Exhibit d(1)
MANAGEMENT AGREEMENT
CITIFUNDS TRUST I
CITI FORTUNE 500 INDEX FUND
CITI FORTUNE e-50 INDEX FUND
MANAGEMENT AGREEMENT, dated as of November , 2000, by and between
CitiFunds Trust I, a Massachusetts trust (the "Trust"), and SSB Citi Fund
Management LLC, a Delaware limited liability company ("SSB Citi" or the
"Manager").
W I T N E S S E T H:
WHEREAS, the Trust engages in business as an open-end management
investment company and is registered as such under the Investment Company Act
of 1940, as amended (collectively with the rules and regulations promulgated
thereunder and any exemptive orders thereunder, the "1940 Act"), and
WHEREAS, the Trust wishes to engage SSB Citi to provide certain management
services for the series of the Trust designated in Schedule A annexed hereto
(the "Funds"), and SSB Citi is willing to provide such management services for
the Funds on the terms and conditions set forth herein.

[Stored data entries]
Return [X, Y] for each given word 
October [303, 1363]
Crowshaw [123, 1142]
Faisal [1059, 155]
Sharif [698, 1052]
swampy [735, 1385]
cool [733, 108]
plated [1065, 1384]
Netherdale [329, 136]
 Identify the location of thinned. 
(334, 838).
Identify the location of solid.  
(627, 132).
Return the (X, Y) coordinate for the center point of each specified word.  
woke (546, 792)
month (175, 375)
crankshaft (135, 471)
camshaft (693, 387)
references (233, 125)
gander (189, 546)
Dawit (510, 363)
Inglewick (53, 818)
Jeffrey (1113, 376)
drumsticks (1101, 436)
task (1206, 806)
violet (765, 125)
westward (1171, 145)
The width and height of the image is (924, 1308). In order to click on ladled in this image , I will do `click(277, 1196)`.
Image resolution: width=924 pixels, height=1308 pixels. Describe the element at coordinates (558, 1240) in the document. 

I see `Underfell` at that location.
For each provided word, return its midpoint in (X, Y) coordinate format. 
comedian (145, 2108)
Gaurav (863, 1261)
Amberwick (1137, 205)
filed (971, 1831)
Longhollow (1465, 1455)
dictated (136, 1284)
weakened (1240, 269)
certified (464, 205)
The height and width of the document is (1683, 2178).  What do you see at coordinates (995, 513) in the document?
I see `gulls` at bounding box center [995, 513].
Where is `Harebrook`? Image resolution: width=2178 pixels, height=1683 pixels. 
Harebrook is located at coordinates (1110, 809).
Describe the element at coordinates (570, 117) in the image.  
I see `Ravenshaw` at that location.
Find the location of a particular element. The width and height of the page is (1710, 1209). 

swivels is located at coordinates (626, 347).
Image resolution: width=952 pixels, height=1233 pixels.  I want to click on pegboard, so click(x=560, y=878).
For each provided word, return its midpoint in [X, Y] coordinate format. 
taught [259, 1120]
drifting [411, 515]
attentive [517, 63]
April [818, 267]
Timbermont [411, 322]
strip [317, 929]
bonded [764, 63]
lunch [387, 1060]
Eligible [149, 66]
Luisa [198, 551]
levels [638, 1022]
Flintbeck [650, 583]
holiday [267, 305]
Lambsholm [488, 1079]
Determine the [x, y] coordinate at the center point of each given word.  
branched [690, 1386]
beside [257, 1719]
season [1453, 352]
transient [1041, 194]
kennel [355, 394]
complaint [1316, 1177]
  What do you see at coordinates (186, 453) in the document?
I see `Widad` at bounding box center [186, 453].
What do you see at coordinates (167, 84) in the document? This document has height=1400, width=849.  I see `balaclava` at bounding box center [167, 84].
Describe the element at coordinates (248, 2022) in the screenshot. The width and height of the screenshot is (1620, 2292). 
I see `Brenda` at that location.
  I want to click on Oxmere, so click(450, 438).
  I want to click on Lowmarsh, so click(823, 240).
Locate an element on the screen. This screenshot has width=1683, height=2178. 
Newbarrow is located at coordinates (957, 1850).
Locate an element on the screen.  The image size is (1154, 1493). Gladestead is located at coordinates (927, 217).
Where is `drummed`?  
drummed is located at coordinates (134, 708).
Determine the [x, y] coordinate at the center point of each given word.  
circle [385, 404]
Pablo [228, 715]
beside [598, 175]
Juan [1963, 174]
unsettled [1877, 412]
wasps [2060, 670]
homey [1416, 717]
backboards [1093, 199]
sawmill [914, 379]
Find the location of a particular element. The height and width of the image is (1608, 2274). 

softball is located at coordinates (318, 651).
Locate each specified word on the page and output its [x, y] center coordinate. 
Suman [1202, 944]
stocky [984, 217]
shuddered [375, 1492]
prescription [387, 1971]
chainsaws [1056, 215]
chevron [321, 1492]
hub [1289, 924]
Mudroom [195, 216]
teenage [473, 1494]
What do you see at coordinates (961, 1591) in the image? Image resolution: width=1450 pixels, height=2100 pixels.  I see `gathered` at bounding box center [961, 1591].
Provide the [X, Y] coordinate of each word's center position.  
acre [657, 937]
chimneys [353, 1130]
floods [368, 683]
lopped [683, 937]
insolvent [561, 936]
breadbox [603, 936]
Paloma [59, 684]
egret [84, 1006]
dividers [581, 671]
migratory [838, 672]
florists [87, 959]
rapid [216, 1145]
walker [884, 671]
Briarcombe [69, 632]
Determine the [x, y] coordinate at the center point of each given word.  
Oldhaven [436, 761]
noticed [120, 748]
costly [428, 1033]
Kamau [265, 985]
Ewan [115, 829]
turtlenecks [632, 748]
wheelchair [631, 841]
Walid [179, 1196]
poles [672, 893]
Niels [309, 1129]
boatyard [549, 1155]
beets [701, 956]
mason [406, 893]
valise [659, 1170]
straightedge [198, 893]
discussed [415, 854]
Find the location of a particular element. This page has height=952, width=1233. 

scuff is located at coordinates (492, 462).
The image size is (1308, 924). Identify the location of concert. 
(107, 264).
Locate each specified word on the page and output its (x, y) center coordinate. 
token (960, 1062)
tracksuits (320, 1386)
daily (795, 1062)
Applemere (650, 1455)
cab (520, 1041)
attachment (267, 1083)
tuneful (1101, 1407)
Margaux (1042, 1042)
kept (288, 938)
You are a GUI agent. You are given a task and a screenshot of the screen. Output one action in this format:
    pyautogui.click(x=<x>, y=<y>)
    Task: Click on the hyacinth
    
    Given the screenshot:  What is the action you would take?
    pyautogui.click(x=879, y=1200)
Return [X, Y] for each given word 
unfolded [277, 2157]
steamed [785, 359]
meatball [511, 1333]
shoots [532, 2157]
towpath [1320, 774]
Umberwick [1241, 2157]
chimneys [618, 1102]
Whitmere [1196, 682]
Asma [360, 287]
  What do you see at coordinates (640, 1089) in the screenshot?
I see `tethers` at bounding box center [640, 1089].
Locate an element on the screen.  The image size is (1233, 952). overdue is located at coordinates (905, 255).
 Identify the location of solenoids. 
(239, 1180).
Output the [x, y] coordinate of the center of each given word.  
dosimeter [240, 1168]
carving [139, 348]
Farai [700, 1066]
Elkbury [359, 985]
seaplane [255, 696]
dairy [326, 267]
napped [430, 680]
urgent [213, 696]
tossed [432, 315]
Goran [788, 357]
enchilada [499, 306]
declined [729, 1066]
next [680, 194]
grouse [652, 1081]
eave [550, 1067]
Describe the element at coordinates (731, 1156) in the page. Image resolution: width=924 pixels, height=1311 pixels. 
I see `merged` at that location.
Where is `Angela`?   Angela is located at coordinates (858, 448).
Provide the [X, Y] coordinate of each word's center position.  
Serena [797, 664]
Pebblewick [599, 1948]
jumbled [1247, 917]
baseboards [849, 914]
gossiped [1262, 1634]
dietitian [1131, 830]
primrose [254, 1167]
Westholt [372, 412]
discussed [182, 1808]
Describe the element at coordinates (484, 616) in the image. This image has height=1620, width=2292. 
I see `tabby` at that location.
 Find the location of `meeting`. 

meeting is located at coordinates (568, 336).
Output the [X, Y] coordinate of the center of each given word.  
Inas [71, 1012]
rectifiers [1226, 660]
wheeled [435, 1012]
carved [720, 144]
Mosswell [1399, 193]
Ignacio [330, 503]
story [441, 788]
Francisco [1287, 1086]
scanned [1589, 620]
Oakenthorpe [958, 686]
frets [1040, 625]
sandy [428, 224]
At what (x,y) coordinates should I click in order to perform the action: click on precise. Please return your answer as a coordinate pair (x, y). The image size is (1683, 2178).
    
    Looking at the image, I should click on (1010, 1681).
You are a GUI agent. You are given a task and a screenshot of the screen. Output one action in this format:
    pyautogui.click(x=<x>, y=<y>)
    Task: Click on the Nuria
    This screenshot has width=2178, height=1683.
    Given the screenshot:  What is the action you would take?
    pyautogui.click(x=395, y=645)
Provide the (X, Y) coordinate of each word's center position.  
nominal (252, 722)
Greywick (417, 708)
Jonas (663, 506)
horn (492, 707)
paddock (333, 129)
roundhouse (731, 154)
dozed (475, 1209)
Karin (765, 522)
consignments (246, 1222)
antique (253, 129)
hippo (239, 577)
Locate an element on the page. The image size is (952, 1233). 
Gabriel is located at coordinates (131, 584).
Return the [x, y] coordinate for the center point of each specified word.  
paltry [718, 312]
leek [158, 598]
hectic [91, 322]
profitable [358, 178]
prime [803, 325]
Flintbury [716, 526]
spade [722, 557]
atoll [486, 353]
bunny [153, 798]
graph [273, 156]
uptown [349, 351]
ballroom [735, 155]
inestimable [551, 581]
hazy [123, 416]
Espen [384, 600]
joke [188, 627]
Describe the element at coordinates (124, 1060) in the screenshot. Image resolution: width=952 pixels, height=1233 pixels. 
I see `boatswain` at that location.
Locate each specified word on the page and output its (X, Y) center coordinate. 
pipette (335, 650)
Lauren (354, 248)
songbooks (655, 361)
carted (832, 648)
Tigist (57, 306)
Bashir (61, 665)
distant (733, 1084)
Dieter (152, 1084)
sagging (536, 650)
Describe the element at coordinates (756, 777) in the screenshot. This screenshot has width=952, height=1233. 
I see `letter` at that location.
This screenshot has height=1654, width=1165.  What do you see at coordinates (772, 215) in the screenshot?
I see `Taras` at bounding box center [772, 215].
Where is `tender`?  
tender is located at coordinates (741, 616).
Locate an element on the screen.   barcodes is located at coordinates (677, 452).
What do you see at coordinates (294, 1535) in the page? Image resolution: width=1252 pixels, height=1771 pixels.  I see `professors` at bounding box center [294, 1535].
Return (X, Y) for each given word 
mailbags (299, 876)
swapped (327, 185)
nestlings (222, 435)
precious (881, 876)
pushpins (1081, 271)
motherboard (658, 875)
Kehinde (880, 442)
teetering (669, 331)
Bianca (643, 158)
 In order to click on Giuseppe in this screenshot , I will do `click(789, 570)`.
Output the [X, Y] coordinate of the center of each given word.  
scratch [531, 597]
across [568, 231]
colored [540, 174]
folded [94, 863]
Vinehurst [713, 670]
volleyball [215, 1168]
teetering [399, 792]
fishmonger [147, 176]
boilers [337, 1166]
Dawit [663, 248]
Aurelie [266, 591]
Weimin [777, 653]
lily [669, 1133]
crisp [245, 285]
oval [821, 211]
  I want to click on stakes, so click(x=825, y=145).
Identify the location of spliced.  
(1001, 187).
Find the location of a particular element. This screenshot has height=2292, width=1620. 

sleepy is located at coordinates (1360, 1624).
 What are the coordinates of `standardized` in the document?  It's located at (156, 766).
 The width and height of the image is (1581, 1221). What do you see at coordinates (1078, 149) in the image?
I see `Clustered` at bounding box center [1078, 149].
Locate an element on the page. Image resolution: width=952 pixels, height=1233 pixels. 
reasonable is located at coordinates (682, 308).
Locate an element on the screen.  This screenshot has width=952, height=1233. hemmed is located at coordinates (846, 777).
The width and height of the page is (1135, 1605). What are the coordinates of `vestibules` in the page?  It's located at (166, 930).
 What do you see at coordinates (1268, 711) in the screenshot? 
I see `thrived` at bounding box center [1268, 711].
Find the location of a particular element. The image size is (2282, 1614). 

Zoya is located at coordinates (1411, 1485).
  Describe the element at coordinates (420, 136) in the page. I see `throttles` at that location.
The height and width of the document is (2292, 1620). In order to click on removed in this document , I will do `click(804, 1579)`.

- [TASKS AND EXERCISES]
**a.** Repeat the management agreement in full, with no changes.
**b.** Reproduce only the lines of the entries starting at the line containing "swampy [735, 1385]" and ending at the line containing "The width and height of the image is (924, 1308).", with both of those lines included.
The entries bear no relation to the management agreement.

- [ANSWERS TO THE EXERCISES]
**a.**
Exhibit d(1)
MANAGEMENT AGREEMENT
CITIFUNDS TRUST I
CITI FORTUNE 500 INDEX FUND
CITI FORTUNE e-50 INDEX FUND
MANAGEMENT AGREEMENT, dated as of November , 2000, by and between
CitiFunds Trust I, a Massachusetts trust (the "Trust"), and SSB Citi Fund
Management LLC, a Delaware limited liability company ("SSB Citi" or the
"Manager").
W I T N E S S E T H:
WHEREAS, the Trust engages in business as an open-end management
investment company and is registered as such under the Investment Company Act
of 1940, as amended (collectively with the rules and regulations promulgated
thereunder and any exemptive orders thereunder, the "1940 Act"), and
WHEREAS, the Trust wishes to engage SSB Citi to provide certain management
services for the series of the Trust designated in Schedule A annexed hereto
(the "Funds"), and SSB Citi is willing to provide such management services for
the Funds on the terms and conditions set forth herein.

**b.**
swampy [735, 1385]
cool [733, 108]
plated [1065, 1384]
Netherdale [329, 136]
 Identify the location of thinned. 
(334, 838).
Identify the location of solid.  
(627, 132).
Return the (X, Y) coordinate for the center point of each specified word.  
woke (546, 792)
month (175, 375)
crankshaft (135, 471)
camshaft (693, 387)
references (233, 125)
gander (189, 546)
Dawit (510, 363)
Inglewick (53, 818)
Jeffrey (1113, 376)
drumsticks (1101, 436)
task (1206, 806)
violet (765, 125)
westward (1171, 145)
The width and height of the image is (924, 1308). In order to click on ladled in this image , I will do `click(277, 1196)`.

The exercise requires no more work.